◆ **Problem description**:
Carry on the handbook chapter on data center jobs below, picking up right after its final sentence.

Dangerous Thoughts

Part 6: Jobs & Economic Justice

"Jobs" is the word that wins data center approvals — and the promise most often inflated, most rarely verified, and most easily captured by workers who live three states away. The work is real and well-paid; the question is whether your community gets it. This chapter separates the honest jobs story from the marketing, and lays out the twelve demands that turn a headline number into paychecks for local people.


6.0 The jobs question, honestly

Every data center proposal leads with jobs, and a handbook that simply waved the number away would be as dishonest as the brochures. The work is genuine: data center construction pays roughly 32% more than other construction, and a completed electrician apprenticeship can clear $106,000 a year (The Agency Recruiting; InsideNoVA). These are real, life-changing wages.

But two failure modes turn that promise hollow, and this chapter is built around defeating both:

  1. Overcounting. Temporary construction jobs get presented as permanent; rigorous estimates of the lasting employment effect are roughly one-third of what industry studies claim (Brookings, May 2026; Part 1). A community that prices an incentive on an inflated number (Part 5) overpays for jobs that never materialize.
  2. Leakage. Even real jobs can be captured by traveling specialty crews and remote contractors, leaving the host community with the impacts and someone else with the paychecks. The single largest determinant of local benefit is not how many jobs exist but how many go to local people — and that is a contractual choice, not an accident.

The good news is that the national labor shortage hands communities unusual leverage. Operators cite workforce shortages as the top risk to expansion (JLL: 68% of operators), which means a community offering an organized local pipeline is giving the developer something it badly needs — and can demand real commitments in return.


6.1 The two job streams

A data center produces two completely different kinds of employment, and conflating them is the root of most jobs deception.

Construction jobs: many, brief, well-paid. A large hyperscale build employs 1,000–2,500 workers at peak, for roughly two to three years. The pay is excellent — data center construction workers average about $81,800 versus $62,000 on other builds, and electricians in hot markets like Northern Virginia and Texas report $120,000–$280,000 (The Agency Recruiting; iRecruit). Electrical work alone is 45–70% of construction cost (IBEW). This is a genuine economic event — but a temporary one.

Operations jobs: few, permanent, specialized. Once built, the facility runs on a skeleton crew — typically 10–50 permanent staff for a large site (Part 1). These last for decades, but there are very few of them.

Chart N: A typical large data center employs roughly 1,500 construction workers at peak for two to three years, then about 50 permanent operations staff for the life of the facility.

Plotted over time, the asymmetry becomes a cliff: a multi-year construction spike, then a collapse to a thin permanent line that runs for the life of the facility.

Chart O: On-site employment spikes to roughly 1,500 during the two-to-three-year construction period, then drops to about 50 permanent operations jobs that persist for the life of the facility.

Neither stream is bad. But they require completely different demands: construction jobs are protected by prevailing wage, project labor agreements, and local-hire targets (Demands 3–5); permanent jobs are protected by FTE commitments with clawbacks and quality floors (Demands 2, 8). A proposal that blurs the two is hiding the cliff.

◆ **Dataset extract**:

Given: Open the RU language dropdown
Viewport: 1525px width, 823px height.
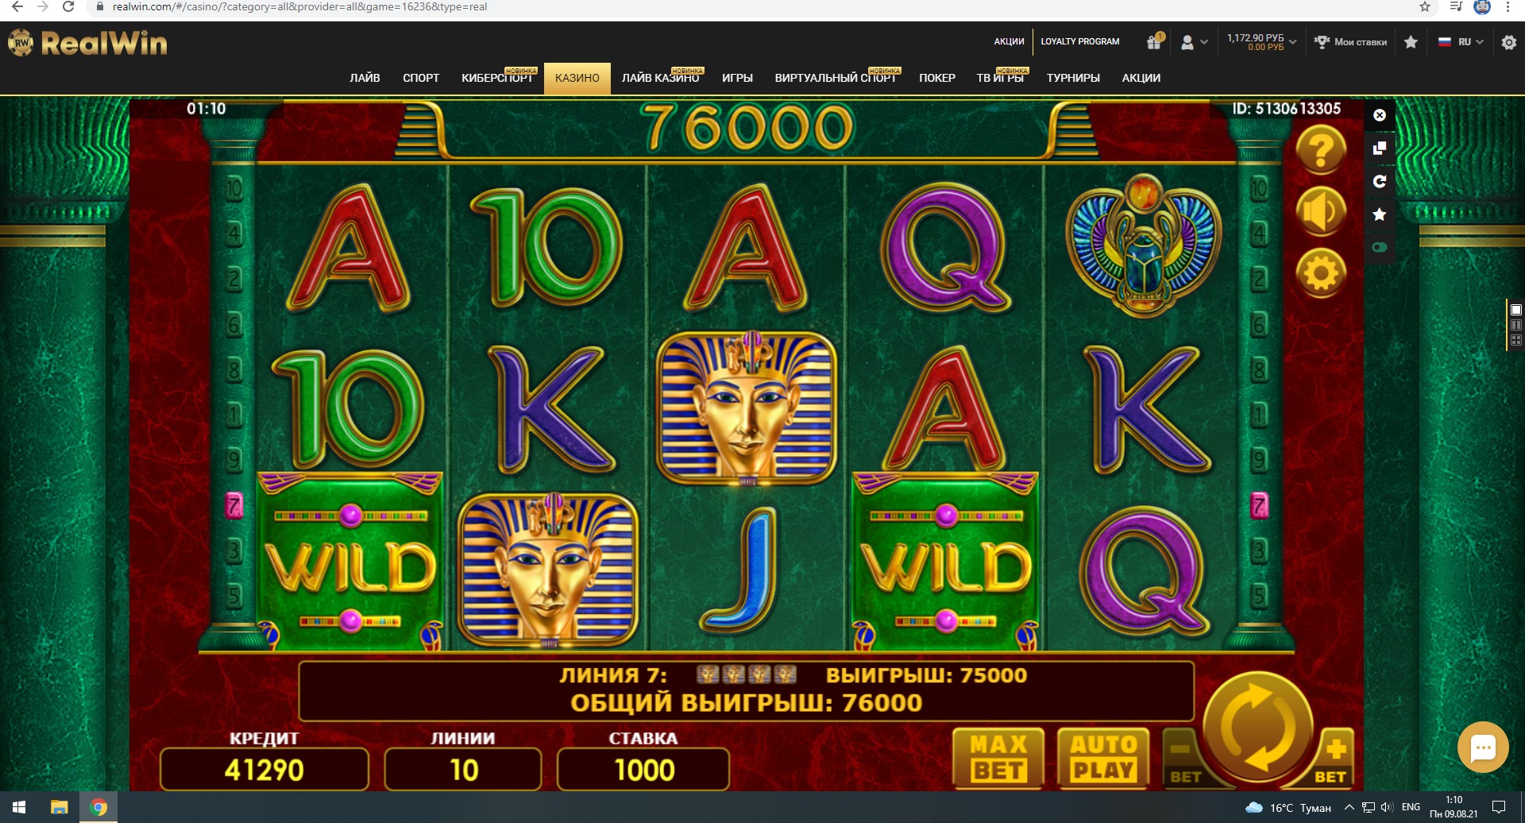Looking at the screenshot, I should (x=1461, y=42).
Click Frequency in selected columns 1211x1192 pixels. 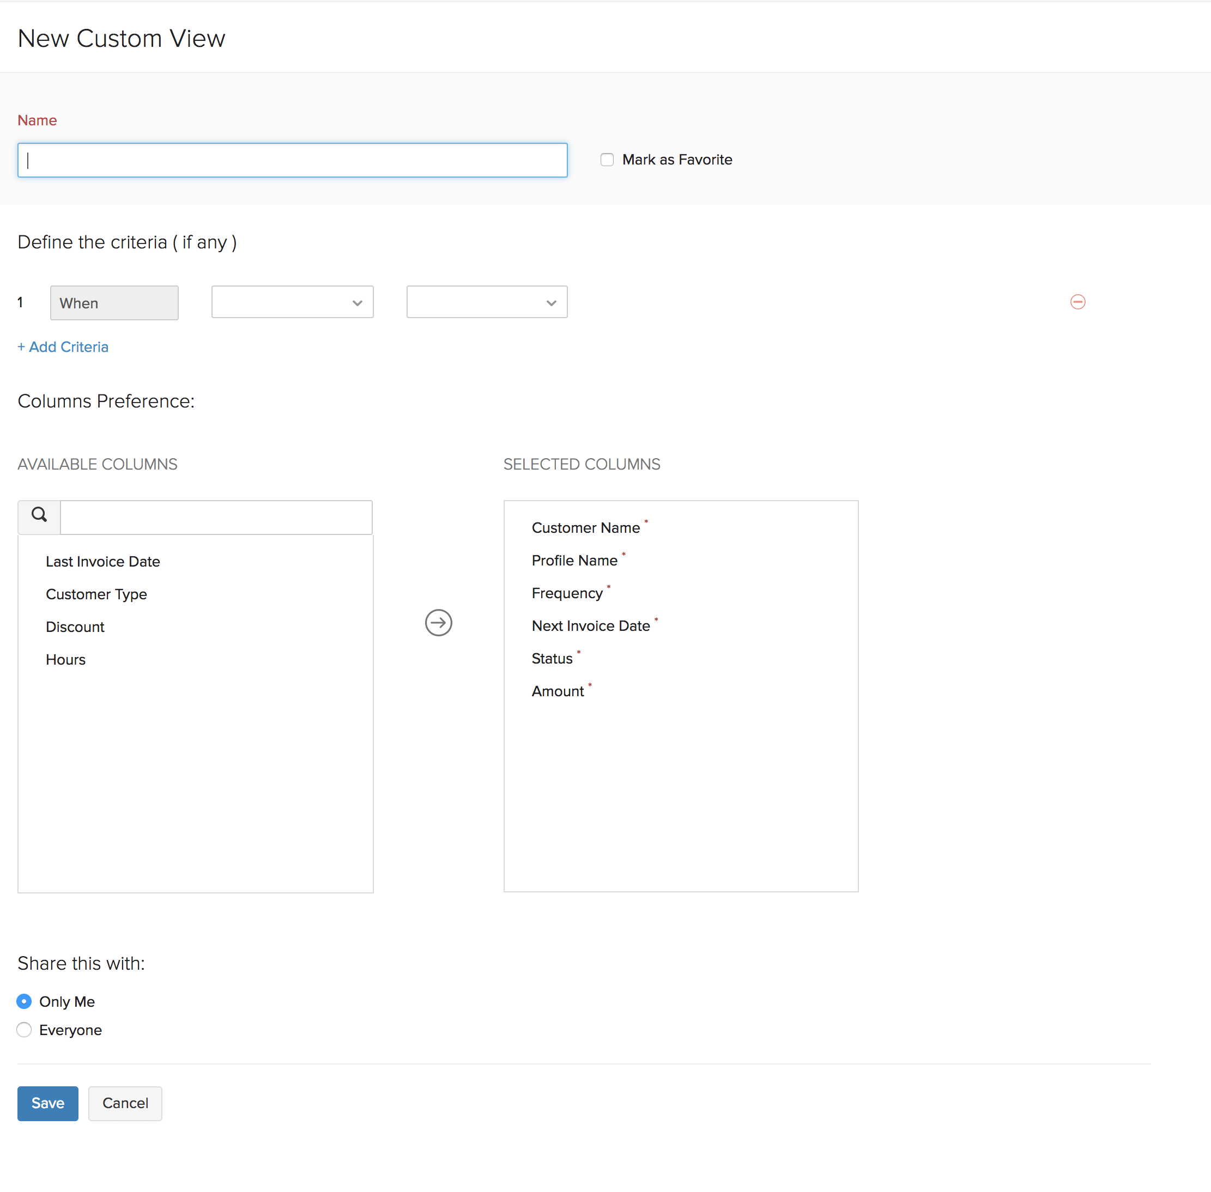point(567,593)
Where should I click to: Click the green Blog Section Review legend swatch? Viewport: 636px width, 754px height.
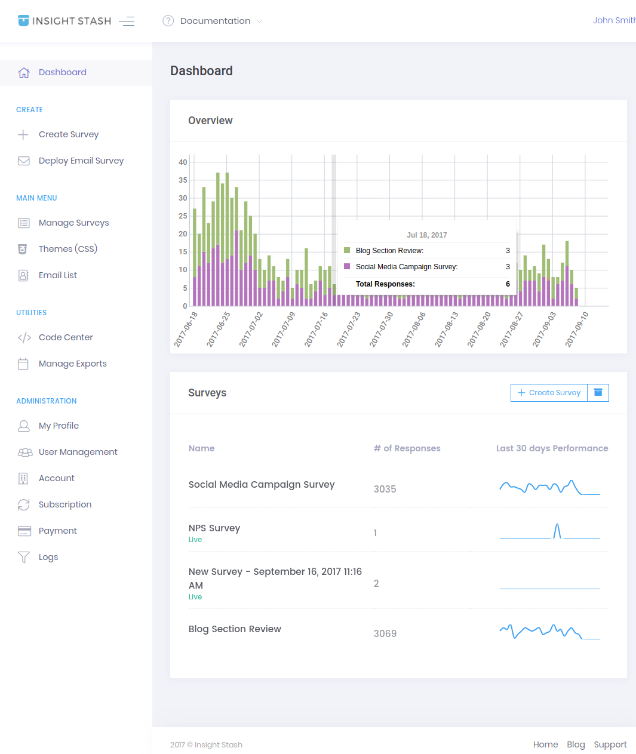click(347, 250)
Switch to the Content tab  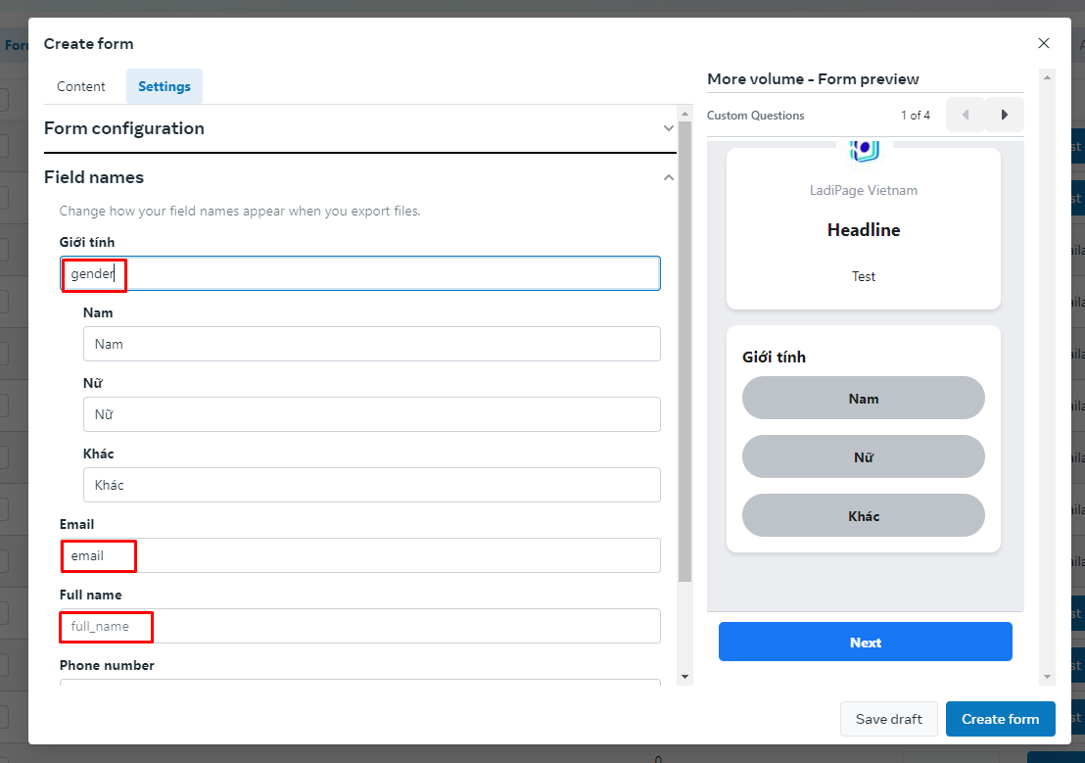[80, 86]
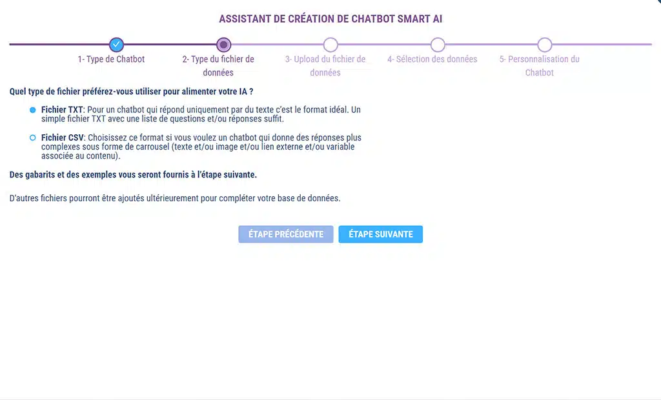Click the step 4 circle marker

pos(438,45)
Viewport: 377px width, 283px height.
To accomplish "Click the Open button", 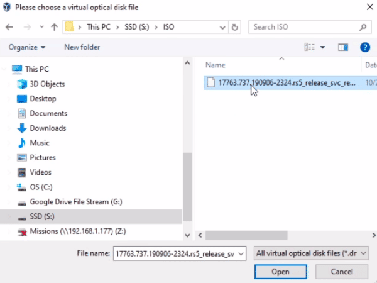I will [280, 272].
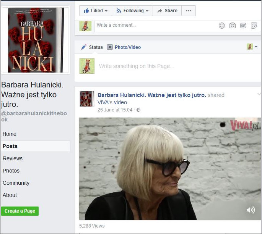Click the Photo/Video camera icon
The image size is (262, 234).
pyautogui.click(x=110, y=47)
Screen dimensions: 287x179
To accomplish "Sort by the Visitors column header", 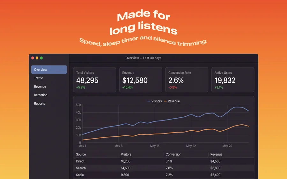I will coord(126,155).
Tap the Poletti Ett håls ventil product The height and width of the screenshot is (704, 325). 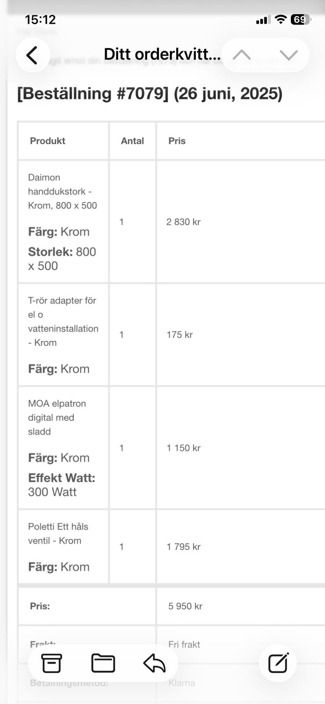58,533
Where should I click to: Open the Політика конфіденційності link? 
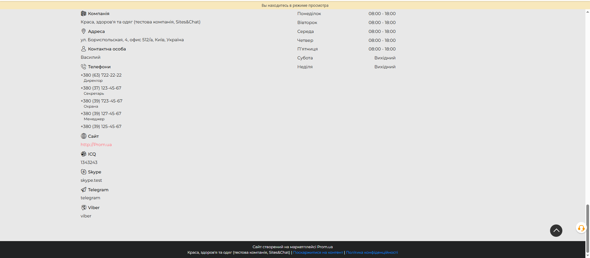tap(372, 252)
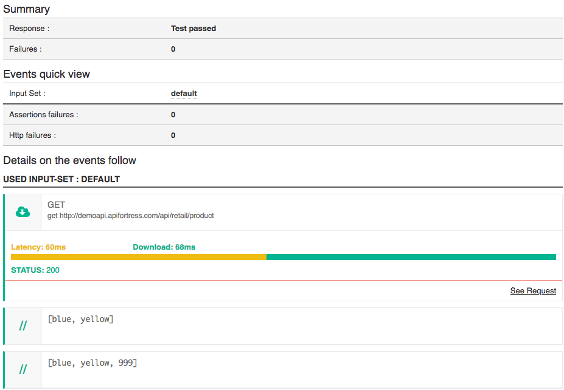Open the See Request link
Viewport: 564px width, 390px height.
pyautogui.click(x=533, y=291)
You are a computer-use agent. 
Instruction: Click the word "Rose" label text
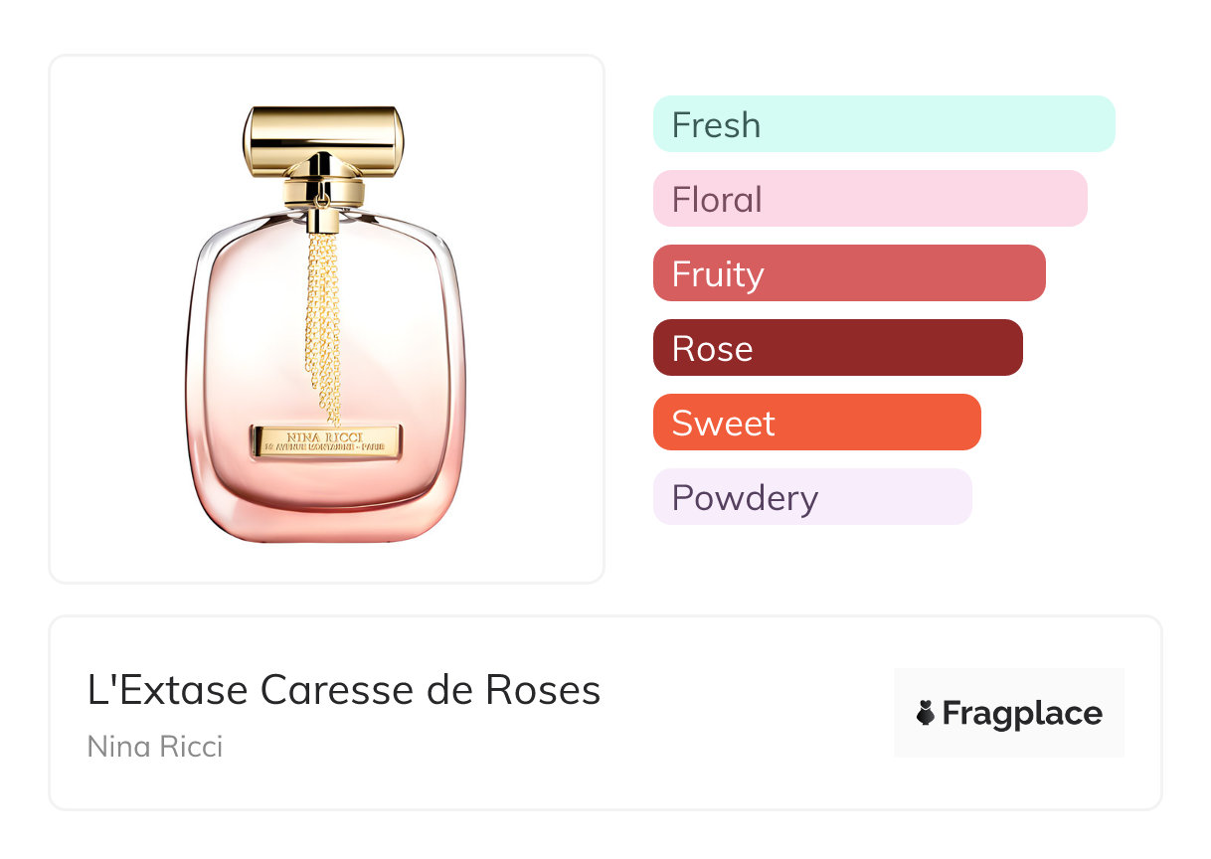pos(712,349)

◆ **Output for this task**:
6.2 The honest-accounting problem

The most common jobs deception is arithmetic: counting the construction spike as if it were permanent employment, or citing "job-years" and "supported jobs" that quietly fold in temporary and indirect figures.

The rigorous corrective is the Brookings 2026 synthetic-control study (Part 1): counties receiving their first large data center see total private employment rise 4–5% over five to six years, with wages up 3–4% — but naive estimates overstate the effect by a factor of three, because data center counties were already growing faster than their peers before the facility arrived. Industry-sponsored impact studies use exactly that naive method.

This connects directly to Part 5's cost-per-job math. When the jobs number is inflated threefold and the incentive is priced against it, the community overpays threefold. The defense is definitional: require that construction and permanent jobs be reported as separate, clearly defined quantities — construction in job-months at peak and total, permanent in full-time-equivalents at full buildout — with no "supported," "induced," or "job-year" figures substituted for headcount in any public document (Demand 1). Honest accounting is not hostile to the project; it simply prices the deal correctly.


6.3 Who actually gets the jobs

A real job in your county that goes to a worker from another state is, for your community, not a benefit — it's traffic. Specialty trades on compressed data center timelines are routinely staffed by traveling crews unless an agreement requires otherwise. The wages are the prize worth fighting to keep local.

Chart P: Data center construction pays about 32% more than other construction ($81,800 vs $62,000), and a completed electrician apprenticeship reaches roughly $106,000 — wages worth capturing for local workers.

Two facts make local capture achievable rather than aspirational:

The shortage is real and structural. The industry needs up to 499,000 additional construction workers in 2026, with 41% of the current workforce retiring by 2031, and the U.S. needs roughly 300,000 new electricians this decade on top of 200,000 retirements (iRecruit; IBEW). Operators are desperate for labor — which is precisely why a community that builds a pipeline holds leverage.

The pipeline model is proven. In Prince William County, IBEW Local 26's registered apprenticeship has put nearly 1,000 members onto data center projects, and the DMV-area electricians' union doubled its membership to 14,700 between 2018 and early 2026 to meet demand — apprentices starting around $26/hour and reaching $106,000 on completion (InsideNoVA). Registered apprentices nationally start near $77,000 and are retained by their sponsor 93% of the time (DOL via Data Center Geeks). The mechanism for turning the construction spike into local careers already exists; the community's job is to require its use (Demands 4–6).


6.4 The pipeline that works

The successful models share a structure communities can demand and replicate:

Registered apprenticeship and PLAs. A project labor agreement requires all contractors — union and non-union — to pay prevailing wage, hire locally, fund training, and support apprenticeship, with dispute resolution and no-strike terms that also protect the developer's schedule (Metropolitan Water District PLA). Prevailing-wage law (Davis-Bacon federally; state "little Davis-Bacon" acts) prevents contractors from underbidding by cutting local wages, with debarment for violators (DOL).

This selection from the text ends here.